Model numerically stability depending on number of processors

LluisFB · Apr 20, 2021

Dear forum,

I have been struggling for a while trying to run a simulation with WRFV3.7.1 in quite a huge domain at high resolution (4 km) in South America see attached namelists and configure.wrf.

View attachment configure.wrf
View attachment namelist.wps
View attachment namelist.input

You will see it is not a fully standard WRF's nameilst, because it is coupled to ORCHIDEE's land model (this is why the

Code:

sf_surface_physics = 9

). But this is not the issue here. I tried to run standard WRF, and I got the same problems

It is being a nightmare to get the domain run, and I could run 1 month by setting up what I think it should be the most stable possible configuration:

Code:

 time_step                           = 1,
 (...)
  &dynamics
 w_damping                           = 1,
 diff_opt                            = 2,
 km_opt                              = 4,
 diff_6th_opt                        = 2,
 diff_6th_factor                     = 0.12,
 base_temp                           = 290.,
 damp_opt                            = 3,
 zdamp                               = 5000.,
 dampcoef                            = 0.2,
 khdif                               = 0,
 kvdif                               = 0,
 non_hydrostatic                     = .true.,
 moist_adv_opt                       = 1,
 scalar_adv_opt                      = 1,
 epssm                               = 0.3
 /

Notice that I have 4 km horizontal resolution, thus I should be able to run at least at 20 s (is less than 6 x Hres) During my trials most of the time I was getting CFLs, or NaN values everywhere.

It would be nice if WRF could incorporate a NaN check and stop if that happens.
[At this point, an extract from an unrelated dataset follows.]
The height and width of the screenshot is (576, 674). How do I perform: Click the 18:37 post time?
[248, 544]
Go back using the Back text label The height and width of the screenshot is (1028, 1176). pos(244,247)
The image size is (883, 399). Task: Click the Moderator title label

I have it because I am using the [WRF-CORDEX module][https://www.geosci-model-dev.net/12/1029/2019/gmd-12-1029-2019.html]. It could be done as follows (ni dyn_em/solve_em.F):

Code:

! Checking for NaNs
   im2 = ims + (ime - ims) / 2
   jm2 = jms + (jme - jms) / 2
   IF (grid%psfc(im2,jm2) /= grid%psfc(im2,jm2)) THEN
     PRINT *,'ERROR -- error -- ERROR -- error'
     WRITE(wrF_err_message,*)'solve_em: wrong PSFC value=', &
       grid%psfc(im2,jm2),' at: ', im2 ,', ', jm2, ' !!!'
#ifdef DM_PARALLEL
     CALL wrf_error_fatal(TRIM(wrf_err_message))
#else
     PRINT *,TRIM(wrf_err_message)
     STOP
#endif
   END IF

This is my first question: Which would be the most robust possible WRF namelist configuration? Is there any way to set up a namelist which would be stable [&dynamics section] under any configurtation and domain? I can understand that at the beginning of the simulation, WRF is highly unstable due to spin-up issues. Thus, I was thinking to use a CFL prone free configuration and then, as spin-up was being done, ease the restrains little by little. But it did not work. By the end I run an entire month almost entirely using the

Code:

time_step=1

The second issue I noticed, is that model crashes at different times depending on the number of cpus being used. Here some examples, being consecutively performed:
# time_step = 1, ncpus = 2920, radt=10: 1998-01-01_00:26:27
# time_step = 3 : 1998-01-01_00:10:00
# time_step = 3, radt = 4, ncups = 2840: 1998-01-02_04:08:00
# ncups = 2760: 1998-01-01_09:27:57
# ncups = 2800: 1998-01-05_04:24:18
# time_step = 5: 1998-01-01_11:00:00
# time_step = 3 ncpus = 3200: 1998-01-01_00:02:50

As you can see, there is not clearly any better performance with increasing/decreasing time_step or increasing/decreasing number of cpus being used.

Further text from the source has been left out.